___ DATASET EXTRACT ___

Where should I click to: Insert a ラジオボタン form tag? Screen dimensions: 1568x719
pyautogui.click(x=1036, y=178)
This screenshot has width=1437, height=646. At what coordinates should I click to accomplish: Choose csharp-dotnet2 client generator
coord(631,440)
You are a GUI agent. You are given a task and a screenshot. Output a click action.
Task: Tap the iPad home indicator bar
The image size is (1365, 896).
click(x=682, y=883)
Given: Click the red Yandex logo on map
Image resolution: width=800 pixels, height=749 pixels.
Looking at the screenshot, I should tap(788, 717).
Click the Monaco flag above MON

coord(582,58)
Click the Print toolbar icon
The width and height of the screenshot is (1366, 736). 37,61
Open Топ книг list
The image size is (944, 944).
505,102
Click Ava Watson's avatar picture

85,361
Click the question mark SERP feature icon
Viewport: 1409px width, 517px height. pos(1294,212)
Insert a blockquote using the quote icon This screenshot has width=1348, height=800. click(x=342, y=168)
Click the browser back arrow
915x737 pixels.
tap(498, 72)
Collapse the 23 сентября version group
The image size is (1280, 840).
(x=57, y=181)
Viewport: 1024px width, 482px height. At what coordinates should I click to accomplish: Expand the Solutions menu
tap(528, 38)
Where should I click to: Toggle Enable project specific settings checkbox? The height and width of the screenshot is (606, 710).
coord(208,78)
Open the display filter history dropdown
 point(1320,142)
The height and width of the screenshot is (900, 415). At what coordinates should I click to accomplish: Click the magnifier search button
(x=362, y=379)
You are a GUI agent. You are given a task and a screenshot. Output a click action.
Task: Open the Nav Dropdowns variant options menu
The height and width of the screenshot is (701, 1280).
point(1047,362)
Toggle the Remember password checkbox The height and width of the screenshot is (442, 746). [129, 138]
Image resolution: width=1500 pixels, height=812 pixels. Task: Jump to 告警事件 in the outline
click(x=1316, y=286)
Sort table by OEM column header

___

EXERCISE DIRECTIONS
Rearrange the listing above as a numbered list with one entry per line, leaving out the blank lines.

WRITTEN SOLUTION
1. Where should I click to: Insert a ラジオボタン form tag? Screen dimensions: 1568x719
2. pyautogui.click(x=1036, y=178)
3. This screenshot has width=1437, height=646. At what coordinates should I click to accomplish: Choose csharp-dotnet2 client generator
4. coord(631,440)
5. You are a GUI agent. You are given a task and a screenshot. Output a click action.
6. Task: Tap the iPad home indicator bar
7. The image size is (1365, 896).
8. click(x=682, y=883)
9. Given: Click the red Yandex logo on map
10. Image resolution: width=800 pixels, height=749 pixels.
11. Looking at the screenshot, I should tap(788, 717).
12. Click the Monaco flag above MON
13. coord(582,58)
14. Click the Print toolbar icon
15. The width and height of the screenshot is (1366, 736). 37,61
16. Open Топ книг list
17. The image size is (944, 944).
18. 505,102
19. Click Ava Watson's avatar picture
20. 85,361
21. Click the question mark SERP feature icon
22. Viewport: 1409px width, 517px height. pos(1294,212)
23. Insert a blockquote using the quote icon This screenshot has width=1348, height=800. click(x=342, y=168)
24. Click the browser back arrow
25. 915x737 pixels.
26. tap(498, 72)
27. Collapse the 23 сентября version group
28. The image size is (1280, 840).
29. (x=57, y=181)
30. Viewport: 1024px width, 482px height. At what coordinates should I click to accomplish: Expand the Solutions menu
31. tap(528, 38)
32. Where should I click to: Toggle Enable project specific settings checkbox? The height and width of the screenshot is (606, 710).
33. coord(208,78)
34. Open the display filter history dropdown
35.  point(1320,142)
36. The height and width of the screenshot is (900, 415). At what coordinates should I click to accomplish: Click the magnifier search button
37. (x=362, y=379)
38. You are a GUI agent. You are given a task and a screenshot. Output a click action.
39. Task: Open the Nav Dropdowns variant options menu
40. The height and width of the screenshot is (701, 1280).
41. point(1047,362)
42. Toggle the Remember password checkbox The height and width of the screenshot is (442, 746). [129, 138]
43. Image resolution: width=1500 pixels, height=812 pixels. Task: Jump to 告警事件 in the outline
44. click(x=1316, y=286)
45. Sort table by OEM column header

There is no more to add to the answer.